_YOUR INSTRUCTIONS_. Nothing is needed except the lines below that run from the one with "in Keyword field" through the one with "Open the 学习园地 learning center", repeated exactly.

_WORKING DATA_.
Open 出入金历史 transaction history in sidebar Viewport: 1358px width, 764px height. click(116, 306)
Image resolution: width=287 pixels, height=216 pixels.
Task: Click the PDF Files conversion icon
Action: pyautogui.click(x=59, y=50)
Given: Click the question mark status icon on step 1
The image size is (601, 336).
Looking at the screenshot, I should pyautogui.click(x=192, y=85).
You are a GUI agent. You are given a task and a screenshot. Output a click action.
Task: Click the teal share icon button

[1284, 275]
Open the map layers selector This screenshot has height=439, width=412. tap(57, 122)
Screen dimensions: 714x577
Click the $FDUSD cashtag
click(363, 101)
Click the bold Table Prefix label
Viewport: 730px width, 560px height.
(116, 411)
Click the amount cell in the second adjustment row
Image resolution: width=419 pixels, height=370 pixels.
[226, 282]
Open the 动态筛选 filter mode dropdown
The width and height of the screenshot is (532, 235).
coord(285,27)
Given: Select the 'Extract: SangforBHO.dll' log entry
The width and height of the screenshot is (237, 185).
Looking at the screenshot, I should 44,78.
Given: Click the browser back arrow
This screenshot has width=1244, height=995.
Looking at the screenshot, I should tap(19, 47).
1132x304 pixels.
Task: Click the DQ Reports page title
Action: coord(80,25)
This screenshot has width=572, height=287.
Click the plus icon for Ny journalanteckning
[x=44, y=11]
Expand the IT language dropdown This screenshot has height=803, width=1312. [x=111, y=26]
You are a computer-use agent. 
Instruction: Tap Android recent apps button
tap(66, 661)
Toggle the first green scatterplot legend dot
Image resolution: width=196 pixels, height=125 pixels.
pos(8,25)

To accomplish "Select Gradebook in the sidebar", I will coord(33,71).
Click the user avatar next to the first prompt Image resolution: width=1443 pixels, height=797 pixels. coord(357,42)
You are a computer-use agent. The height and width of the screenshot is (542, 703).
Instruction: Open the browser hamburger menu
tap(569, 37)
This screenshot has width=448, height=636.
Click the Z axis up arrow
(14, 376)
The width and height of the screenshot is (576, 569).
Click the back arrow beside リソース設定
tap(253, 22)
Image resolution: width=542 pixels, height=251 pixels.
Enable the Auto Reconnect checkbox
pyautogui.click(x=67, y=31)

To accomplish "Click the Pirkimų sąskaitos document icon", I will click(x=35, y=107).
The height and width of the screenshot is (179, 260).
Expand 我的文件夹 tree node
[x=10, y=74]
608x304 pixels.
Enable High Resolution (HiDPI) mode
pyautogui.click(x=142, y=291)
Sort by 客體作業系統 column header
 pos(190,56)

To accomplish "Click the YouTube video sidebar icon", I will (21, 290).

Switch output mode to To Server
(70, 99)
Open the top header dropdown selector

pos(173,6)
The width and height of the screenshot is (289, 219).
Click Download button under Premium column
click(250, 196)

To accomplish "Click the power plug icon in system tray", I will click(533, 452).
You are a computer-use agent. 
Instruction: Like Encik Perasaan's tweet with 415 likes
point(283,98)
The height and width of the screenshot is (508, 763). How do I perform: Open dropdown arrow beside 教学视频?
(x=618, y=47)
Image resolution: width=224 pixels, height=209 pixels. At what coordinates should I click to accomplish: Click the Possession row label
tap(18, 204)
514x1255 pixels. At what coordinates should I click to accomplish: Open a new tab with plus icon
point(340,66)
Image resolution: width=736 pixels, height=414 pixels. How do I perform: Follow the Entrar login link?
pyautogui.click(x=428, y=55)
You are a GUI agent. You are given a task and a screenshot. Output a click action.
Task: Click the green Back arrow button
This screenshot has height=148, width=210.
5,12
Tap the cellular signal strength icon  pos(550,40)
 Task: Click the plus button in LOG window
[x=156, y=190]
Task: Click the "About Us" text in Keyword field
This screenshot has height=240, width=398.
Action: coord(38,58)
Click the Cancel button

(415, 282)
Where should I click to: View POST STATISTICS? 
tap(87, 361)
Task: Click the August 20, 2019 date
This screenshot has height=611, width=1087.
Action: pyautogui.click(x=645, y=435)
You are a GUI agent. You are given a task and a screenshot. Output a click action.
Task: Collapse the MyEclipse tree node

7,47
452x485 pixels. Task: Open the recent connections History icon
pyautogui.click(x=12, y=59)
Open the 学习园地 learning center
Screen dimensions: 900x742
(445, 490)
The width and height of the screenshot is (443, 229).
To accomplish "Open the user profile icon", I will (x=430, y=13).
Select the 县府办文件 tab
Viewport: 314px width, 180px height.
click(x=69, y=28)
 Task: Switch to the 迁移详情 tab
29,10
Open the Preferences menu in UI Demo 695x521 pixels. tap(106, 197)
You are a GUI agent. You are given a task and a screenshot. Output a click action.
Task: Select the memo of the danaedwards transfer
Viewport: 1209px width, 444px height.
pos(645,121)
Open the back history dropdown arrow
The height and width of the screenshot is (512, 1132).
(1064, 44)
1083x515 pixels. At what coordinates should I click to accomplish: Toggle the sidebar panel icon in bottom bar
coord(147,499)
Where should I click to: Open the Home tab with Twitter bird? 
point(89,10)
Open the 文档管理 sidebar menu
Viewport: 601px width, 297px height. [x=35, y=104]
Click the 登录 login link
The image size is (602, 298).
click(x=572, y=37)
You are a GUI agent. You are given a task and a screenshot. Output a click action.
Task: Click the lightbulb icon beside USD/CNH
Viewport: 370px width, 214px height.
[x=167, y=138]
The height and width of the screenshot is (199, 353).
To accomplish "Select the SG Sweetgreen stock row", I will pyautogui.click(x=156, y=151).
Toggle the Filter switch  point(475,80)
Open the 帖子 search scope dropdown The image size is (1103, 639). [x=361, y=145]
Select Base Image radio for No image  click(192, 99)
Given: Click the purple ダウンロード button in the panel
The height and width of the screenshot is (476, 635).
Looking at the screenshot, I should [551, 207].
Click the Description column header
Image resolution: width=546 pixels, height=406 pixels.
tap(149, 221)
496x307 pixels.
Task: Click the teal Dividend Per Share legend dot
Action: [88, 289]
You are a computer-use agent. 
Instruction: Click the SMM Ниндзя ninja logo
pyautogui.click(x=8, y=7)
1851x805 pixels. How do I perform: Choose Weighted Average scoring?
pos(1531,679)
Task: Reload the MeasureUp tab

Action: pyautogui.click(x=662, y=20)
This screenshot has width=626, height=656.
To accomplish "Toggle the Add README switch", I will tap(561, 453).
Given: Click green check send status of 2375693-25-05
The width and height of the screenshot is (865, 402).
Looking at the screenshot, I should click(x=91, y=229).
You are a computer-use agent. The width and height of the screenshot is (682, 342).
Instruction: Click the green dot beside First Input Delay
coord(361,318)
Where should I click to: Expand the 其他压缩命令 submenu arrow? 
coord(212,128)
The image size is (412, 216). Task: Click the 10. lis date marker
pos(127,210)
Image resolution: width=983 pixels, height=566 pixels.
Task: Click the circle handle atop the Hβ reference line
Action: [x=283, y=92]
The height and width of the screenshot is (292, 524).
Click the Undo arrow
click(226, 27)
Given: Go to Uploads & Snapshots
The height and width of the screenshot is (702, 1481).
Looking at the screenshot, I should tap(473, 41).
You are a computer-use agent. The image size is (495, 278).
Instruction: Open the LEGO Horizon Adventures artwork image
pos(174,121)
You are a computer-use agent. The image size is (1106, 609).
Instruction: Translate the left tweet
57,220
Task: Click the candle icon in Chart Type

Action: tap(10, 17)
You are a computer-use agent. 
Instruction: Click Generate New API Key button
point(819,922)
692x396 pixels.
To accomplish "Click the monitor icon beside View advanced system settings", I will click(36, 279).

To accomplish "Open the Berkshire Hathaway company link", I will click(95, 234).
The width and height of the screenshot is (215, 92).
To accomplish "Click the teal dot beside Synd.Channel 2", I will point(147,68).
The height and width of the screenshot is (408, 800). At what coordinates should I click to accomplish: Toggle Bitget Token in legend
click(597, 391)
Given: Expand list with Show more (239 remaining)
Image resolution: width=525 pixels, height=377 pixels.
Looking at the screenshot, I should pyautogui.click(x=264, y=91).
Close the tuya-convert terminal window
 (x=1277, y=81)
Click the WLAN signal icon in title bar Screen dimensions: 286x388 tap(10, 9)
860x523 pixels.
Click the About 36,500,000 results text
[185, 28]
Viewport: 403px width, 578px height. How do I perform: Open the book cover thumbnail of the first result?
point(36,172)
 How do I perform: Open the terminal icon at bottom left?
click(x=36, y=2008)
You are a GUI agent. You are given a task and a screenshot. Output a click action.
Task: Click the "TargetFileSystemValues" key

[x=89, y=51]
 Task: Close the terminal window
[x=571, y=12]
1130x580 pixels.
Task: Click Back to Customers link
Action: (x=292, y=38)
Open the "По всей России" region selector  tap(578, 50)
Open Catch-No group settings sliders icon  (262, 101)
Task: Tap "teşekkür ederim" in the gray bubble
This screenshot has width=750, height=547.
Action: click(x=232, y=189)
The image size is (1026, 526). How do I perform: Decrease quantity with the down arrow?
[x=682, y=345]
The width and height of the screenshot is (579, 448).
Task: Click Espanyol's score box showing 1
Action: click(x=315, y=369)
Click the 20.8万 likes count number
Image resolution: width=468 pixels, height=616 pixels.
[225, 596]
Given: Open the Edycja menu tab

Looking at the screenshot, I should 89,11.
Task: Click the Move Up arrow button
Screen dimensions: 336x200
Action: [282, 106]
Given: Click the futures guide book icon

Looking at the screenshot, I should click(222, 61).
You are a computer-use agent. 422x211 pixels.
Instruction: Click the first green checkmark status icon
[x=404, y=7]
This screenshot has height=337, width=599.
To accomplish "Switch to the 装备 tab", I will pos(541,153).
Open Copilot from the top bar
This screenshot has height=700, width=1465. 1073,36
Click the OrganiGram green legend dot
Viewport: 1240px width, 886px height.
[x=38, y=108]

_WRITTEN SOLUTION_.
Task: Click the "About Us" text in Keyword field
This screenshot has height=240, width=398.
Action: coord(38,58)
Click the Cancel button

(415, 282)
Where should I click to: View POST STATISTICS? 
tap(87, 361)
Task: Click the August 20, 2019 date
This screenshot has height=611, width=1087.
Action: pyautogui.click(x=645, y=435)
You are a GUI agent. You are given a task and a screenshot. Output a click action.
Task: Collapse the MyEclipse tree node

7,47
452x485 pixels. Task: Open the recent connections History icon
pyautogui.click(x=12, y=59)
Open the 学习园地 learning center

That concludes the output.